[REQUIREMENT] How many lines of the data contain the string "profile"? Write the number and nothing more.

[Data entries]
[Start of Attachment]

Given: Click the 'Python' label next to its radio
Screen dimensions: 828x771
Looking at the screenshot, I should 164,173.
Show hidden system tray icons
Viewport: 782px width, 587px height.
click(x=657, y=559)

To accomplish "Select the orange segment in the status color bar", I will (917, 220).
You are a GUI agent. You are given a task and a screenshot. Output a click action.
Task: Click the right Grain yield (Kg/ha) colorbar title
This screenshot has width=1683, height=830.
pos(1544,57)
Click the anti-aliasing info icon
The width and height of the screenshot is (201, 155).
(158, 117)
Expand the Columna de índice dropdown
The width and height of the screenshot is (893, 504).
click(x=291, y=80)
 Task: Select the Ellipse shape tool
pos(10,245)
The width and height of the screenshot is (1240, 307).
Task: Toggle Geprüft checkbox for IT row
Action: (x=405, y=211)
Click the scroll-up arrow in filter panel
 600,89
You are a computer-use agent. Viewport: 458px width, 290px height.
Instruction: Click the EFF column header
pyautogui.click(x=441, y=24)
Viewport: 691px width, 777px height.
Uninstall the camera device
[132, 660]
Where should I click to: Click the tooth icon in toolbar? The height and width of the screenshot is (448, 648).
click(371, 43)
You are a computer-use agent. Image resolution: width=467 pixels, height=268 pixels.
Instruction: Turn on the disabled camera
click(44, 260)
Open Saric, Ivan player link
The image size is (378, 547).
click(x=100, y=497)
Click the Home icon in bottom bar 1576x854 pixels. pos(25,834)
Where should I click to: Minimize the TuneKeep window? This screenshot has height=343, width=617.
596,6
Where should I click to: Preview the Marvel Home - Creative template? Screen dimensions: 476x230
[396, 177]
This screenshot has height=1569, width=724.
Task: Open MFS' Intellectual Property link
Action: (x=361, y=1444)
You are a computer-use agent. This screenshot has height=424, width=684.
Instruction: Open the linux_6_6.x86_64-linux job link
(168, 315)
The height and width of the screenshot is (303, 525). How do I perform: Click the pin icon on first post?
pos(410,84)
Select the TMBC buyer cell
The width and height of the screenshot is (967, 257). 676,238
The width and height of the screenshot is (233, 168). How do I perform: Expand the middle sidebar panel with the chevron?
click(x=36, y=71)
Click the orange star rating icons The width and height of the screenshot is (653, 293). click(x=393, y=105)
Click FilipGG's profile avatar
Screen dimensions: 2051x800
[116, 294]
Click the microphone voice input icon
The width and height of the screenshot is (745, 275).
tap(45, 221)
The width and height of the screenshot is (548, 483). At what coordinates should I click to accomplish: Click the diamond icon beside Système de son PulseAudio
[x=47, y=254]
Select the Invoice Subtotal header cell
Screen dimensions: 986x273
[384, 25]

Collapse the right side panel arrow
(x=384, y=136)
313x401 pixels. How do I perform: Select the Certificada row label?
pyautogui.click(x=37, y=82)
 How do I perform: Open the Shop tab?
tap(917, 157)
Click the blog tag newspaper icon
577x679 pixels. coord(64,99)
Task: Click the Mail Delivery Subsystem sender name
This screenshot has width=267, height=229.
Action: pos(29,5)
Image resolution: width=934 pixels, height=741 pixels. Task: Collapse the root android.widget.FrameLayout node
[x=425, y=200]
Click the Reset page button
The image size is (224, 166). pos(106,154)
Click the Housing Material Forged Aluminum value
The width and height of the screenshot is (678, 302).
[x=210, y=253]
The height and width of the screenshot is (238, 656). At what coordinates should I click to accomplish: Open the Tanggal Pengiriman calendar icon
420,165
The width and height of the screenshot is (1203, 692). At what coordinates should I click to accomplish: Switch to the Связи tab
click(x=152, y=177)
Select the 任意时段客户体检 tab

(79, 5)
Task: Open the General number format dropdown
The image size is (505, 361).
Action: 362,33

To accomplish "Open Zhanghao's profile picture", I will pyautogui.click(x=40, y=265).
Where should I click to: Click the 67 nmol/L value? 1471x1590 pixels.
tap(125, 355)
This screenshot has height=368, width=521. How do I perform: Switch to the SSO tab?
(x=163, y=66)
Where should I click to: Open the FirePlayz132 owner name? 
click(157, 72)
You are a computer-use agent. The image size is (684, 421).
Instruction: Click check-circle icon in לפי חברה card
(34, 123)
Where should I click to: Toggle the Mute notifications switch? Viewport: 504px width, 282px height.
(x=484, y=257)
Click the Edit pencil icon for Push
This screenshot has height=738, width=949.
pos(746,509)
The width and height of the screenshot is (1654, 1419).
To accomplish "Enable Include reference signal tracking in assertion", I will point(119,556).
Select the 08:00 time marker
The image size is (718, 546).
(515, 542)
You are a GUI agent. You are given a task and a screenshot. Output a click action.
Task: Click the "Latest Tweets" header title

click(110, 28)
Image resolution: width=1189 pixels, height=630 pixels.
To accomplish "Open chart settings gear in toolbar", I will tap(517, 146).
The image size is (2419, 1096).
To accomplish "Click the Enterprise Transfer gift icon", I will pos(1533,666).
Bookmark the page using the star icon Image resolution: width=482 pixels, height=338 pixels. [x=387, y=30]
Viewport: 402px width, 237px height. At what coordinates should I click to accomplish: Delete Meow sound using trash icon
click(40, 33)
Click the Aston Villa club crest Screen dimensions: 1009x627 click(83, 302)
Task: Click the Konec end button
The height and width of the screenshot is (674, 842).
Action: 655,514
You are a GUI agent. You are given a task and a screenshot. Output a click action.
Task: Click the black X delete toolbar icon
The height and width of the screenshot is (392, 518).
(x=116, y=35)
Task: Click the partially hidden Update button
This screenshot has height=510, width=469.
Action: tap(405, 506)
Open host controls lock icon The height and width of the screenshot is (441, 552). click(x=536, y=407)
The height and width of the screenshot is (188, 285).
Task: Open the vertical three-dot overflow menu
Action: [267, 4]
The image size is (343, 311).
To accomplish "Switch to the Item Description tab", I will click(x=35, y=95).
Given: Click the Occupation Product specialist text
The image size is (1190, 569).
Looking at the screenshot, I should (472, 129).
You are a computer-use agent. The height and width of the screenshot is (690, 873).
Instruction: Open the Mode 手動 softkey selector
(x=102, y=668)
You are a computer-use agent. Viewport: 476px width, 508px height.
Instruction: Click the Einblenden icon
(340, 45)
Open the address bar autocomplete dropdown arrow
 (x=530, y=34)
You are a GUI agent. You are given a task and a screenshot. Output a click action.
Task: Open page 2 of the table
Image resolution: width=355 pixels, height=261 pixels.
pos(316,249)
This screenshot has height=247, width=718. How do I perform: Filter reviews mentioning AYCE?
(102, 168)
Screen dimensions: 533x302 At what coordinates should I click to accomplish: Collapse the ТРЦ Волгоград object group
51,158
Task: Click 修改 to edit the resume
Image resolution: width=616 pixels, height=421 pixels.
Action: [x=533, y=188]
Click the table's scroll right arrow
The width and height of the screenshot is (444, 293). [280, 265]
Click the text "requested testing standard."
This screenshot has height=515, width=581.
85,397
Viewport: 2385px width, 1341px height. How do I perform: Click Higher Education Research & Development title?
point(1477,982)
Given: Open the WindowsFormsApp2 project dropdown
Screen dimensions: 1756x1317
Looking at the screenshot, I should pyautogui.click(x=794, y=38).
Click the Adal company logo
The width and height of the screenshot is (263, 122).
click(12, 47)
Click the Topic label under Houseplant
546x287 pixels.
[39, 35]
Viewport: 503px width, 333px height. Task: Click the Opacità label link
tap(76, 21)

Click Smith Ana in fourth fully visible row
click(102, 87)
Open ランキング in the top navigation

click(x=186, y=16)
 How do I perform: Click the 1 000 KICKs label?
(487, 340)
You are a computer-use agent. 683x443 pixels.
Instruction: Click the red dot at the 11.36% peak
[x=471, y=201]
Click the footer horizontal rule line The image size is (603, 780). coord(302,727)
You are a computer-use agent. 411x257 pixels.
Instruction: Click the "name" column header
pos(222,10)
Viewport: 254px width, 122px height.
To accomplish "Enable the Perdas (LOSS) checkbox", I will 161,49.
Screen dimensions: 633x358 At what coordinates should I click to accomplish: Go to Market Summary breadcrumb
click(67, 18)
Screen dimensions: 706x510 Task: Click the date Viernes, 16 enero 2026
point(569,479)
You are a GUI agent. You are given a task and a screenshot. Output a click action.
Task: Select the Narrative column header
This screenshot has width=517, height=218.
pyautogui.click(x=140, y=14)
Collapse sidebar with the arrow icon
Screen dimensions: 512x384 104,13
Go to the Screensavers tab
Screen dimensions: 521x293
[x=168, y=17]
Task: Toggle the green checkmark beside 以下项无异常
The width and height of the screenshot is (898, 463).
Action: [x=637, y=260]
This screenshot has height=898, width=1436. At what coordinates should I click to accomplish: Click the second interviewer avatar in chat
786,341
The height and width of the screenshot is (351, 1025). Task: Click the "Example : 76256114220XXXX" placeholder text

[End of Attachment]

[TASK OUTPUT] 2